Virtual World

When computer junkie Jack North downloads a pirated copy of Silicon Sphere from the internet, he can’t wait to try it out. After all, Sphere is said to be the ultimate in virtual reality, with graphics, sounds, even smells so realistic, you’d swear you were inside the game–or the game had somehow leaked out into the real world. But when other Sphere players start to disappear, Jack suspects there may be something more to it than meets the eye–something altogether sinister. What he discovers as he treads the line between reality and illusion, between sanity and madness, is a virtual world so nightmarish the only way out may be to give in.

The Patchwork People

Privileged, isolated Helena and impoverished, unemployed Hugh find some fulfillment in their love, but they are still trapped in this dismal Wales of the future — until they meet an unusual group of “patchwork people,” who are working carefully and thoughtfully with what remains of the Earth’s resources.

Gemx

In a world where perfection rules, Maxo Strang is king. He is a GemX, a boy genetically manipulated to be flawless. Nobody is better looking, more intelligent, of better social class…or more lacking in human empathy. Until Maxo discovers a wrinkle in his face. This can’t happen to him! It happens only to the Dreggies – the wretched underclass of unenhanced ‘naturals’ who live outside the Polis. Terrified, Maxo begins a search for a cure. It is a search that takes him into the Dreggies’ world, a place unbelievably different from his own, where violence, poverty and ugliness are routine. There, Maxo meets Gala and Stretch, Dreggies who are searching for their father who ‘disappeared’ while volunteering for scientific research in the city. For some horrifying yet compelling reason, he finds himself attracted to Gala. Gala and Stretch will do anything to find their dad, and Maxo may be the key. His father was the last person to see theirs before he vanished.
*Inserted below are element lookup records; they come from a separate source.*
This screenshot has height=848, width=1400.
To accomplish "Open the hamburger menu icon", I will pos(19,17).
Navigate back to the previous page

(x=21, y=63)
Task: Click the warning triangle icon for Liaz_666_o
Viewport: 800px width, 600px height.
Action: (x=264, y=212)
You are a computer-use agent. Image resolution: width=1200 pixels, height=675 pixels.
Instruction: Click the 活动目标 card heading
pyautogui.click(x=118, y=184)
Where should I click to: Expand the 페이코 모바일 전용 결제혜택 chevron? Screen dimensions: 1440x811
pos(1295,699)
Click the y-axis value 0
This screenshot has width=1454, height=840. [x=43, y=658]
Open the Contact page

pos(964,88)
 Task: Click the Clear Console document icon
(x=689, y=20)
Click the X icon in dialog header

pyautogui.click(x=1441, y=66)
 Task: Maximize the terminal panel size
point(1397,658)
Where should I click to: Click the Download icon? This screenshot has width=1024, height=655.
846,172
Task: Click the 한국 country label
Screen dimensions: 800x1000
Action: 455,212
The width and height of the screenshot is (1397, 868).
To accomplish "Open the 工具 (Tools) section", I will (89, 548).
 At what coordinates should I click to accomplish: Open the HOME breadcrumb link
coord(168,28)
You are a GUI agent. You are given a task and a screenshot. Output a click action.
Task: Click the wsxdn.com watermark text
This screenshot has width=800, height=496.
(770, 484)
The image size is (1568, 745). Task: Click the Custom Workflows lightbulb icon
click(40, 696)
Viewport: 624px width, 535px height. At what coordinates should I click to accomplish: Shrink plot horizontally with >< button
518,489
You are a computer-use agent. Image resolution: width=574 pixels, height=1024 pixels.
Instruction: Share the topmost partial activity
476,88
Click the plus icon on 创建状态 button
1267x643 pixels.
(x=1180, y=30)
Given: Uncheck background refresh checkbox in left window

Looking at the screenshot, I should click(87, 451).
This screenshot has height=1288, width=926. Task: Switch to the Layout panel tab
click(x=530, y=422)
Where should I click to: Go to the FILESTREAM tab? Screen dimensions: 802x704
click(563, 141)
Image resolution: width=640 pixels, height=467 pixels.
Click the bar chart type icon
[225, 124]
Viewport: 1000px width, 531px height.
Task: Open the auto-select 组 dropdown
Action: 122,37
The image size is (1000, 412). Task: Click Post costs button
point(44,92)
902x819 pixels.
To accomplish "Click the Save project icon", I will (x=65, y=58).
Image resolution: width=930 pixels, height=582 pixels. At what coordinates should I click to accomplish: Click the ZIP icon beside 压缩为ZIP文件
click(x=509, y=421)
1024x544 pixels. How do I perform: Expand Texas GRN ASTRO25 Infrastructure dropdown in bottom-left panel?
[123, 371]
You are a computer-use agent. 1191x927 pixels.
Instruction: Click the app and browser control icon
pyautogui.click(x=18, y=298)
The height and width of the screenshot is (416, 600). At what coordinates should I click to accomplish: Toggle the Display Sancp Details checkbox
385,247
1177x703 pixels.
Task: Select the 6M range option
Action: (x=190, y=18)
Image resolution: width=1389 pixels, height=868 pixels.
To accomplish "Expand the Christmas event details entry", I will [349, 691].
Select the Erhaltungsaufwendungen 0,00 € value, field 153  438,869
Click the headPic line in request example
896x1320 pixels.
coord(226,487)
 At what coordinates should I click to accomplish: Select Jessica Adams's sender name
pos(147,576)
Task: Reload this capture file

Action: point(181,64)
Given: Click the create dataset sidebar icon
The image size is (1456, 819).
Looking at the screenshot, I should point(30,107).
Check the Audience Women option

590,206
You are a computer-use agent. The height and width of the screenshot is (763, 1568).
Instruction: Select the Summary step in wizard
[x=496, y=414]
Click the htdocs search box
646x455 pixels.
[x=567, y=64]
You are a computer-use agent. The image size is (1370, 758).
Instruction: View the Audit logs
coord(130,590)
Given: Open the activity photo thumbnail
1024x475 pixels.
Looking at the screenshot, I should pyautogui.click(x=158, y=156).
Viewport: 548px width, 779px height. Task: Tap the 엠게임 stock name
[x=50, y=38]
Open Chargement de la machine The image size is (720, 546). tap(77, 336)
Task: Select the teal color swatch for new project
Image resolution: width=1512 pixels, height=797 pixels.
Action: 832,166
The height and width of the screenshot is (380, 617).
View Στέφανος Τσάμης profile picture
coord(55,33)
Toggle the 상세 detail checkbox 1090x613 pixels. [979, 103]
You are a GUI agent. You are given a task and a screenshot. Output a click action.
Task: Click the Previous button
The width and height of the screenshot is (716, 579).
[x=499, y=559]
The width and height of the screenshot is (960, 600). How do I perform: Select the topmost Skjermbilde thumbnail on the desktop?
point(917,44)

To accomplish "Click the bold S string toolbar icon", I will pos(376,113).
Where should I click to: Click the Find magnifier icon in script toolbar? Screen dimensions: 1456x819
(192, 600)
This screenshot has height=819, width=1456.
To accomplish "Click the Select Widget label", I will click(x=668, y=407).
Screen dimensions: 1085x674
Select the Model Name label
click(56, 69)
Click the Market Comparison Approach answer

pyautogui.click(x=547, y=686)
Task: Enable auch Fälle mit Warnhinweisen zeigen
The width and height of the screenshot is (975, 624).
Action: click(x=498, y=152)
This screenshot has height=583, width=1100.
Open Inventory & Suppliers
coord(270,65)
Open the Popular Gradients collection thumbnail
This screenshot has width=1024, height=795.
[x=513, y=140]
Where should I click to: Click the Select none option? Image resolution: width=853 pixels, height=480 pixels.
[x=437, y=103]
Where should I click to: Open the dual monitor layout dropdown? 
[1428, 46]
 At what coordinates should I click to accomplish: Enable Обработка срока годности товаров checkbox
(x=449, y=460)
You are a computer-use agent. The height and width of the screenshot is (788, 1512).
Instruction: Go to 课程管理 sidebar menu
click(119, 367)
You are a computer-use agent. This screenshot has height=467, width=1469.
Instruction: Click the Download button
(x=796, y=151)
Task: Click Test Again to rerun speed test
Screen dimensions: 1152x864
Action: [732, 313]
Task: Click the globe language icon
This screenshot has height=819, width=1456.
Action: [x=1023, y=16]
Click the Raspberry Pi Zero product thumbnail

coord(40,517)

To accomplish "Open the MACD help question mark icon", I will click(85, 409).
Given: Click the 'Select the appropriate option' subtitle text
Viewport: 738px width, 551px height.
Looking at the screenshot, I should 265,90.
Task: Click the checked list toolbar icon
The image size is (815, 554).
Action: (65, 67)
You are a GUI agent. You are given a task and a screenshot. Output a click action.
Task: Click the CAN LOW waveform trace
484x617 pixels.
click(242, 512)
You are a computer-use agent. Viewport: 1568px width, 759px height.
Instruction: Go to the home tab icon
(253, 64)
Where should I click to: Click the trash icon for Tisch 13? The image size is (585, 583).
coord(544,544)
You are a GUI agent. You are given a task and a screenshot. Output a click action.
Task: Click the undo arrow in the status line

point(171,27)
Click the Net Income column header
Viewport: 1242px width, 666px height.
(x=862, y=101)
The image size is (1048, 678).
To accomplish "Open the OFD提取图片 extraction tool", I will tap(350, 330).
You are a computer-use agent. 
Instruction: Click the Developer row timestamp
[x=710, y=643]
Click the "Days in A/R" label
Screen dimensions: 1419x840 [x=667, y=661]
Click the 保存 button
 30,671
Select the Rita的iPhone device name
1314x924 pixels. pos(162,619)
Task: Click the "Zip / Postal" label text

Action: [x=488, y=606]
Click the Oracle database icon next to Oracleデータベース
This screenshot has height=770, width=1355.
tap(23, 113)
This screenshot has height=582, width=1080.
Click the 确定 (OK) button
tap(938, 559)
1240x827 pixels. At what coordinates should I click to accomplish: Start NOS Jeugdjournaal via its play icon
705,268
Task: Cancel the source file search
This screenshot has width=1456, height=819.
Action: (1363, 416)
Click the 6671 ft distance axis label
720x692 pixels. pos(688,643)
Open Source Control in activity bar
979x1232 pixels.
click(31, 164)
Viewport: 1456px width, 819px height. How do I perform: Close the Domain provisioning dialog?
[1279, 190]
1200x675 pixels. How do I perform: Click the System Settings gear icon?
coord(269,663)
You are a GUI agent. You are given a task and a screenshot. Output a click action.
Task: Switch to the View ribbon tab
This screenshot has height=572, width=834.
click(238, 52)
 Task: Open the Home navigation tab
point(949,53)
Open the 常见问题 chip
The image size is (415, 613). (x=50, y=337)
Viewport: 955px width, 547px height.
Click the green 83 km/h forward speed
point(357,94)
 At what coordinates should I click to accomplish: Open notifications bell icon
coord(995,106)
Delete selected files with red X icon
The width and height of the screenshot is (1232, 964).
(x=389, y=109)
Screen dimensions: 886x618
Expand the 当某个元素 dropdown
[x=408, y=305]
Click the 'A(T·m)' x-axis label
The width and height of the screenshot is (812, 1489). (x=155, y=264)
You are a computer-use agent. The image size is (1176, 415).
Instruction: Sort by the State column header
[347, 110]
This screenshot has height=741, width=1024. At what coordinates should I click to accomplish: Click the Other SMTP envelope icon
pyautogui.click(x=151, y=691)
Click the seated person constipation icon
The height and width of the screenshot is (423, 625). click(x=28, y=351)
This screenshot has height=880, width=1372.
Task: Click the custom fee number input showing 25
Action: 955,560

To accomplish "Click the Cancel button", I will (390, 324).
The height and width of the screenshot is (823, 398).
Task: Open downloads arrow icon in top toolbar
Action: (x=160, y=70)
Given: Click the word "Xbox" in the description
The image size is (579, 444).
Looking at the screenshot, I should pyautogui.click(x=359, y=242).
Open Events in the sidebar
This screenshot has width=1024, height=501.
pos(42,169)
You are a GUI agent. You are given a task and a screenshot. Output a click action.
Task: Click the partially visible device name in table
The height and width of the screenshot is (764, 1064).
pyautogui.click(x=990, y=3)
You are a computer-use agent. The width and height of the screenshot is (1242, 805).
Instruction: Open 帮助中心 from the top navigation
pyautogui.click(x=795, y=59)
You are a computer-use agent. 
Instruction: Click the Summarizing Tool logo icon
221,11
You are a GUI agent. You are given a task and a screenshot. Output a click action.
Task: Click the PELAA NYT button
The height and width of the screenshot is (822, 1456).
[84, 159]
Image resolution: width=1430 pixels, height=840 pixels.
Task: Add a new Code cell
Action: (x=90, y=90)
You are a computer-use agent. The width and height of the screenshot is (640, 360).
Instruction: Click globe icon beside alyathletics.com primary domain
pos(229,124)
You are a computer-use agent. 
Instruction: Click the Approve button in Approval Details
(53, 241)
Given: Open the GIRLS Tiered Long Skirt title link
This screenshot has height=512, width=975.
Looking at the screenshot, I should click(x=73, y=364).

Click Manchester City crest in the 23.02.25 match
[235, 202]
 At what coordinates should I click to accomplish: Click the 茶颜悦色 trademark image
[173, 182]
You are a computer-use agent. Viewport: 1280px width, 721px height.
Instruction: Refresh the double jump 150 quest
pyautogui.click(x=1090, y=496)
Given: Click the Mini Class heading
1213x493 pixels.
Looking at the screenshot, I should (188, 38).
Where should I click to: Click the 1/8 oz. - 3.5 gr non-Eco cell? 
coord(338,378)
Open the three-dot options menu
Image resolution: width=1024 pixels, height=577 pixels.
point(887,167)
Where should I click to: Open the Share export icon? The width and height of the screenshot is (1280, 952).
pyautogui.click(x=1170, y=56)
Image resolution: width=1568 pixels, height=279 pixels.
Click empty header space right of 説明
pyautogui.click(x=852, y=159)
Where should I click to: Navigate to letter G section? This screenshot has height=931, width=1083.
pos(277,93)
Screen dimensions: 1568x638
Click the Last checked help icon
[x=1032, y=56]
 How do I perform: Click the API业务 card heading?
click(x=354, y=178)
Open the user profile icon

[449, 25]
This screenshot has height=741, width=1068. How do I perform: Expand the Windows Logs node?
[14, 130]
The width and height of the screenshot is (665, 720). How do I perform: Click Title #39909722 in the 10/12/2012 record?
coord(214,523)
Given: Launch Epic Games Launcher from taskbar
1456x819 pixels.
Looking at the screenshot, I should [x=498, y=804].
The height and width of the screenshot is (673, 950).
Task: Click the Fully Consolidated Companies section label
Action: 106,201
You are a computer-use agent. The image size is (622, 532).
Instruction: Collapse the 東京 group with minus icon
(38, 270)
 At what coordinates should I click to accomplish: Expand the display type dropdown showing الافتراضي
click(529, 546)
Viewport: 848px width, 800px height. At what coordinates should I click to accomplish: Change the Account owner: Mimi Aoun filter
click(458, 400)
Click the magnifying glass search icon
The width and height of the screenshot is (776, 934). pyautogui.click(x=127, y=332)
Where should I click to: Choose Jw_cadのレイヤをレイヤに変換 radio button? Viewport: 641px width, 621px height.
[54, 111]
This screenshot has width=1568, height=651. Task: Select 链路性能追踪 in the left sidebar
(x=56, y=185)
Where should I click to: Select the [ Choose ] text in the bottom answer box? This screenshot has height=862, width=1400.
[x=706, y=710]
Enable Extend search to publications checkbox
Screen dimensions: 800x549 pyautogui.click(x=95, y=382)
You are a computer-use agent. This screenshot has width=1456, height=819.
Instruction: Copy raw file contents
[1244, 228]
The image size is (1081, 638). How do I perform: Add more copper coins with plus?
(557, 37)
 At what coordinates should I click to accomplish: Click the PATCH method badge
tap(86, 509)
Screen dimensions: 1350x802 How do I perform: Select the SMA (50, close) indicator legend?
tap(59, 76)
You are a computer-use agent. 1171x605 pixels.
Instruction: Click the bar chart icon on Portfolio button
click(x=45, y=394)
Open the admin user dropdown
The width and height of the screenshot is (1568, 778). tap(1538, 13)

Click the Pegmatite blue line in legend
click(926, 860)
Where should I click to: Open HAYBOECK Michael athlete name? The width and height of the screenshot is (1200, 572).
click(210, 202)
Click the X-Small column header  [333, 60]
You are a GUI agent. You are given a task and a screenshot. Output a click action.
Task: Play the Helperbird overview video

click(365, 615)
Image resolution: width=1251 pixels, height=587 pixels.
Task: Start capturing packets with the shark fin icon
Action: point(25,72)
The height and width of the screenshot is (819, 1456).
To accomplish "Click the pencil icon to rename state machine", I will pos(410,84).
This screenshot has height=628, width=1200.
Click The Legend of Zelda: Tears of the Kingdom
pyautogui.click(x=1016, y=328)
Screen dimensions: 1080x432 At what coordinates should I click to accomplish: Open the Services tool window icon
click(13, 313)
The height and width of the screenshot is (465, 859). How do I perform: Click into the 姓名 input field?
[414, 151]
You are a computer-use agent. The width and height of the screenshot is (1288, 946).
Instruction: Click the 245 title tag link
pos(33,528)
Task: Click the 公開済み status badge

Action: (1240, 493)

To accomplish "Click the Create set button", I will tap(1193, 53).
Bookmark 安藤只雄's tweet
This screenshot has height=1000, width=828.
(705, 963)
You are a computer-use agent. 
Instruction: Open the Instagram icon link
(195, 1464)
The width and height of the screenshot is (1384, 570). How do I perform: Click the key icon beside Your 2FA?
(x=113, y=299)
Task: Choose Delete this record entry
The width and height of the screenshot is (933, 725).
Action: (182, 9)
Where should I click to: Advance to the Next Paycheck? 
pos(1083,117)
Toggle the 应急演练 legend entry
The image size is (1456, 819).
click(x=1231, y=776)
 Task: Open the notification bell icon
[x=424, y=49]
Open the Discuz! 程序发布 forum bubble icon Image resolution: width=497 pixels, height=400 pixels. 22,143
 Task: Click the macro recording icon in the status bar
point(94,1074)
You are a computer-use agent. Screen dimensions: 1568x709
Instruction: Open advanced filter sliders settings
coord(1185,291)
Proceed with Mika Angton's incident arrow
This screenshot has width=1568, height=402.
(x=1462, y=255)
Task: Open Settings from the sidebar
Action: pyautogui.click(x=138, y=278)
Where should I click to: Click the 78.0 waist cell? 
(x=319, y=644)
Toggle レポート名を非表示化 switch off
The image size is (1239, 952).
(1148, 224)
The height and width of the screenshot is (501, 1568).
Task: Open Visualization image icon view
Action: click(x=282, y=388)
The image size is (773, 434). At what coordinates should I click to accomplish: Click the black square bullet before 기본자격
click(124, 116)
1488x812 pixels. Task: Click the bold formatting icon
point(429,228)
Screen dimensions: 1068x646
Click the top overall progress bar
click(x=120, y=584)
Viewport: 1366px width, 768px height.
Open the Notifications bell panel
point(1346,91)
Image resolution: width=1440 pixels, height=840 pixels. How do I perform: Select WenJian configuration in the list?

Now, they will use Maxo to get some answers – whether he consents or not. What none of them realises is that they are all pawns in a bigger game. The city’s Supreme Leader has plans – plans that will leave their lives hanging in the balance…

The Tomorrow Code

THE END OF THE WORLD started quietly enough for Tane Williams and Rebecca Richards. . . .Tane and Rebecca aren’t sure what to make of it – a sequence of 1s and 0s, the message looks like nothing more than a random collection of alternating digits. Working to decode it, however, Tane and Rebecca discover that the message contains lottery numbers . . . lottery numbers that win the next random draw! Suddenly Tane and Rebecca are rich, but who sent the numbers? And why? More messages follow, and slowly it becomes clear – the messages are being sent back in time from Tane and Rebecca’s future. Something there has gone horribly wrong, and it’s up to them to prevent it from happening. As they follow the messages’ cryptic instructions, Tane and Rebecca begin to suspect the worst – that the very survival of the human race may be at stake.

Hexwood

Strange things begin to happen at Hexwood Farm as Ann Staveley watches person after person vanish into the old farmhouse and never reappear, but when she investigates, she discovers that the strangeness is spreading. By the author of Witch Week.

Questors

Three confused children are brought together then, with little training, sent off to save three worlds that were held in perfect balance until a cataclysmic disruption in the space-time continuum threatened their existence, which is just what their enemy desires.

 

 

The Declaration

It’s the year 2140 and Longevity drugs have all but eradicated old age. A never-aging society can’t sustain population growth, however…which means Anna should never have been born. Nor should any of the children she lives with at Grange Hall. The facility is full of boys and girls whose parents chose to have kids—called surpluses—despite a law forbidding them from doing so. These children are raised as servants, and brought up to believe they must atone for their very existence. Then one day a boy named Peter appears at the Hall, bringing with him news of the world outside, a place where people are starting to say that Longevity is bad, and that maybe people shouldn’t live forever. Peter begs Anna to escape with him, but Anna’s not sure who to trust: the strange new boy whose version of life sounds like a dangerous fairy tale, or the familiar walls of Grange Hall and the head mistress who has controlled her every waking thought?

Take a closer look at The Declaration as examined in WOW Review.

The Diary of Pelly D

When Toni V, a construction worker on a futuristic colony, finds the diary of a teenage girl whose life has been turned upside-down by Holocaust-like events, he begins to question his own beliefs.